QQlka baut das Glück

Baldachinspinnen weiben im späten Herbstlicht. Die Luft funkelt von Fäden. Im Hintergrund das Murmeln der Freunde, die hin und her weben, aufräumen nach dem Konzert, Dinge packen. QQlka hat das Glas mit den hölzernen Kaffeeumrührstäbchen neben sich gestellt, daneben ein Wollknäuel. Mantrisch und ohne sich ablenken zu lassen umwickelt er die Stäbchen, konstruiert ein wollhölzernes Fachwerk, zudem schrillbunt wie die neumodisch vielfarbige Wolle es vorgibt. Nichts kann ihn ablenken. Wir halten ein abgehackt harmonisch ruhiges Schwätzchen. Es gibt nichts zu tun. Eine von Taten befreite Situation. Freihändig gerauchte Zigarette.
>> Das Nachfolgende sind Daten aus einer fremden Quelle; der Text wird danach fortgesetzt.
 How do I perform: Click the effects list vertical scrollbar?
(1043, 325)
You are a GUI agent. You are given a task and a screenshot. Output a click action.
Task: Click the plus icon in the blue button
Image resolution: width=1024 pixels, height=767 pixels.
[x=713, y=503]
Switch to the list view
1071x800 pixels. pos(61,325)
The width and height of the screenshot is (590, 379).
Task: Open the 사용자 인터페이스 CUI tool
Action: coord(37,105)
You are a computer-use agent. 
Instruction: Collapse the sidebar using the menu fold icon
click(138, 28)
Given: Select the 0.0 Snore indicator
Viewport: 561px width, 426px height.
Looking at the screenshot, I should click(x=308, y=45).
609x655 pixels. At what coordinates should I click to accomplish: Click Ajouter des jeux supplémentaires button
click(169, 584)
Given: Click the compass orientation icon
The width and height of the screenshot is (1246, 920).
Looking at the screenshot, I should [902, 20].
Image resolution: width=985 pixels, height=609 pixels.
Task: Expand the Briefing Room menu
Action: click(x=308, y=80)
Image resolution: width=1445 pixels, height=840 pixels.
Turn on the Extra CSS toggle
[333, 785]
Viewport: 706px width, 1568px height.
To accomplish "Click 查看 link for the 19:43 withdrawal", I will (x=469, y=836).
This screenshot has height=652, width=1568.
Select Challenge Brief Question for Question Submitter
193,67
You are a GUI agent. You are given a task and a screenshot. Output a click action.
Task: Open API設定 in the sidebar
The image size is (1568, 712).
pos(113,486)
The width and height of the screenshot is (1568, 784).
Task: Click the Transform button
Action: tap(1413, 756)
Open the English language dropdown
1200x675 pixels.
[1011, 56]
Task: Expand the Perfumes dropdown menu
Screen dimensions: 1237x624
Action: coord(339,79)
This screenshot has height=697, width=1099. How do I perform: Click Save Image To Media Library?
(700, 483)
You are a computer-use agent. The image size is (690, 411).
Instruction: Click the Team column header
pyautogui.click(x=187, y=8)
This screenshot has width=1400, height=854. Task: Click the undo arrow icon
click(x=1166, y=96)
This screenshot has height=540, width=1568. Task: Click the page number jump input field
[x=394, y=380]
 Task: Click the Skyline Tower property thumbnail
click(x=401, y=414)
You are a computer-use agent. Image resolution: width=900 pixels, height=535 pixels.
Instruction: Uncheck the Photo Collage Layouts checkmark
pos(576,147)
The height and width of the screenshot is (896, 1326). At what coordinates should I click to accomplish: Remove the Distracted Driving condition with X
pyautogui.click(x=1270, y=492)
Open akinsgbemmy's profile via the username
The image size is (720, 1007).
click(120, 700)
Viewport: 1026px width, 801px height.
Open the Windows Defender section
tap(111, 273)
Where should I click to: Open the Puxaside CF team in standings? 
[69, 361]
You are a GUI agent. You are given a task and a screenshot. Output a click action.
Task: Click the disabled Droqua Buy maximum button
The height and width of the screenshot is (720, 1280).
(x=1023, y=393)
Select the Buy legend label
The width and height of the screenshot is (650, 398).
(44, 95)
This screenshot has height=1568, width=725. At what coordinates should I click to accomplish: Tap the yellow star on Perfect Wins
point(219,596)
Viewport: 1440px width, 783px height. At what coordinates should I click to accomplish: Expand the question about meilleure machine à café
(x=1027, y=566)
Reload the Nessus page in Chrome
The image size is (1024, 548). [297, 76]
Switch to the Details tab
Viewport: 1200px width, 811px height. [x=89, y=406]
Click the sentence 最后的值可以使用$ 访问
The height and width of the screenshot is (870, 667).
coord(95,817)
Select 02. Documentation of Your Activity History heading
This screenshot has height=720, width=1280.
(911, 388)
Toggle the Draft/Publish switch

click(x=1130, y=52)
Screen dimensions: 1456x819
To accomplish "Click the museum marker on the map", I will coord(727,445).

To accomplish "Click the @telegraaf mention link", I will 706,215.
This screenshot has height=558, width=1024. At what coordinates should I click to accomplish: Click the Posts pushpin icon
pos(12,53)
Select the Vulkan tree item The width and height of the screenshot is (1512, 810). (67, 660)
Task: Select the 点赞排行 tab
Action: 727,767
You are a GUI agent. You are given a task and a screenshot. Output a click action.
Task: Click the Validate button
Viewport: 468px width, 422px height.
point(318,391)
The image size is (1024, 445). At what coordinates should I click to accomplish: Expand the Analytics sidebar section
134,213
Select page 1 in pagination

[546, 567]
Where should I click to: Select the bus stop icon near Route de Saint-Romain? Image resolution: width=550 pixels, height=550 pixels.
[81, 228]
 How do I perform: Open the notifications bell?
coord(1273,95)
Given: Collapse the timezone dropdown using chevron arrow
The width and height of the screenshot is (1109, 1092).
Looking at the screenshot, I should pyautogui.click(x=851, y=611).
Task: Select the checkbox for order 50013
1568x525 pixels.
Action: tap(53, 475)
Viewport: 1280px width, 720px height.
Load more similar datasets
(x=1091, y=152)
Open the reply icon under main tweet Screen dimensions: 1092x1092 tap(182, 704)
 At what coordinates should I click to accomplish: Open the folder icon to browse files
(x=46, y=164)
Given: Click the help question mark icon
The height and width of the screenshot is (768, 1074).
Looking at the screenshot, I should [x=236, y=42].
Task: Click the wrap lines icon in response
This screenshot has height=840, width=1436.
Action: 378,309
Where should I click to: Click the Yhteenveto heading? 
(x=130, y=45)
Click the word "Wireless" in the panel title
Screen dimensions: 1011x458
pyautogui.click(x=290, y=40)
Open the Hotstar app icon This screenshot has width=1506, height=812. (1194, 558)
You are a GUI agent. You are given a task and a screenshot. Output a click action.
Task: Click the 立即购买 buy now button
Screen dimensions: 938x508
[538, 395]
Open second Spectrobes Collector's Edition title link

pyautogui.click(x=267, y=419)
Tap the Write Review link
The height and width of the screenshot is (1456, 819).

Aber volle Konzentration auf Wolle und Holz. Ein Rhombus wächst oder ein Gebilde, das mathematisch nicht erklärt werden kann. Was wird das fragt einer im Vorbeigehen. Das wird das Glück, sagt QQlka. Das macht doch keinen Sinn, lacht der andere. Stimmt. QQlka webt weiter, die regenbogenfarbenen Innenstreben des Glücks, unsauber herausragende Außenkanten, ein unberechenbares kleines fragiles Fachwerk. Ist das da ein Nullstab, blökt jemand anderes im Vorbeigehen und piekst mit dem Finger gefährlich drohend mitten in die Konstruktion. Das Glück hat keine Nullstäbe. Wir trinken Kaffee draußen vor dem Haus weitestgehend schweigend bis QQlka schließlich das Glück für fertig erachtet, es am letzten Wollfadenstück aufhängt, damit sich die Baldachinspinnen daran machen können. Hier hängt es nicht gut, hier ziehen die Winterstürme herein. Was wenn das Glück runterfällt und kaputt geht?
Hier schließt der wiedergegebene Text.